Popowicz chce odwołać Kwiatkowskiego
Złożenie na wtorkowym posiedzeniu rady nadzorczej TVP wniosku już nie o zawieszenie, a o odwołanie prezesa TVP Roberta Kwiatkowskiego zapowiedziała w rozmowie z członkini rady Anna Popowicz.
24.03.2003 20:20
Dwukrotnie bezskutecznie wnioskowała ona na forum rady o zawieszenie Kwiatkowskiego. Wskazywała, że o zawieszenie apelowała jednogłośnie komisja śledcza badająca sprawę Rywina. Członkini rady obawiała się m.in., że fakt, iż Kwiatkowski jest świadkiem w sprawie Rywina przed komisją śledczą, może zaważyć na rzetelności relacji TVP z posiedzeń komisji. Argumenty Popowicz nie przekonały jednak większości członków rady, według których póki nie ma konkretnego zarzutu wobec Kwiatkowskeigo ws. Rywina, zawieszenie to jest bezpodstawne. Sam Kwiatkowski zapowiadał, że nie zrezygnuje z pełnienia swojej funkcji, ponieważ wydałby tym samym wyrok sam na siebie, a uważa, że jest niewinny.
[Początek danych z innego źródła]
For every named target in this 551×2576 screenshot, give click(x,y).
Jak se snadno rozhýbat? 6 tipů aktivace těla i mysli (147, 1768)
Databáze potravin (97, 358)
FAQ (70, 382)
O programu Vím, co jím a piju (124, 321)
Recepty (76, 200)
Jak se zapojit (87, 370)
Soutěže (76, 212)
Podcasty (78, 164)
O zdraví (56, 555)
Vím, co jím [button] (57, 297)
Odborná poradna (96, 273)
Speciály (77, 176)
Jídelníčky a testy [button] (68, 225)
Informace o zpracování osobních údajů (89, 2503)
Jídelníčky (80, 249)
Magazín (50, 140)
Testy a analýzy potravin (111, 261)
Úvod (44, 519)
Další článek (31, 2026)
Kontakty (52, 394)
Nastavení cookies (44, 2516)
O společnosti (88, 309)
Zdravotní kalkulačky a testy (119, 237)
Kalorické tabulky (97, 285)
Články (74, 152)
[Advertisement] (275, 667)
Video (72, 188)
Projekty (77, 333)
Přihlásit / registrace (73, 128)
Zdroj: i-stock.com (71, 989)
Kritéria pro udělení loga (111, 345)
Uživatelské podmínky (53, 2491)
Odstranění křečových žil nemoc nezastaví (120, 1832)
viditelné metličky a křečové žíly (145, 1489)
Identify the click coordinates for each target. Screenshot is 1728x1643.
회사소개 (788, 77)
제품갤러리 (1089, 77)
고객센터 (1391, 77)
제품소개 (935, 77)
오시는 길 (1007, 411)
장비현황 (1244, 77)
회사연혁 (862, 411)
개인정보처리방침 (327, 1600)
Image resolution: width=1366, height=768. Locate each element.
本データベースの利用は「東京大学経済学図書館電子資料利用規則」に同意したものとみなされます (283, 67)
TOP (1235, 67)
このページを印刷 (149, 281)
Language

Od czasu ostatniego posiedzenia rady nadzorczej TVP komisja śledcza ponownie jednak zaapelowała jednogłośnie o zawieszenie Kwiatkowskiego. W poniedziałek szef komisji Tomasz Nałęcz (UP) powiedział, że Kwiatkowski utracił wiarygodność publiczną i powinien podać się do dymisji. Zdaniem Nałęcza, oświadczenie jakie Lew Rywin przekazał prezydentowi i inne dowody wskazują na "głębokie zaangażowanie" Kwiatkowskiego w tej sprawie.
Popowicz przyznała, szanse na odwołanie Kwiatkowskiego są niewielkie. W ostatnim głosowaniu o zawieszenie - Popowicz poparł tylko jeden członek rady. Głosowanie przeciw odwołaniu zapowiedział już w rozmowie z Bolesław Sulik.(ck)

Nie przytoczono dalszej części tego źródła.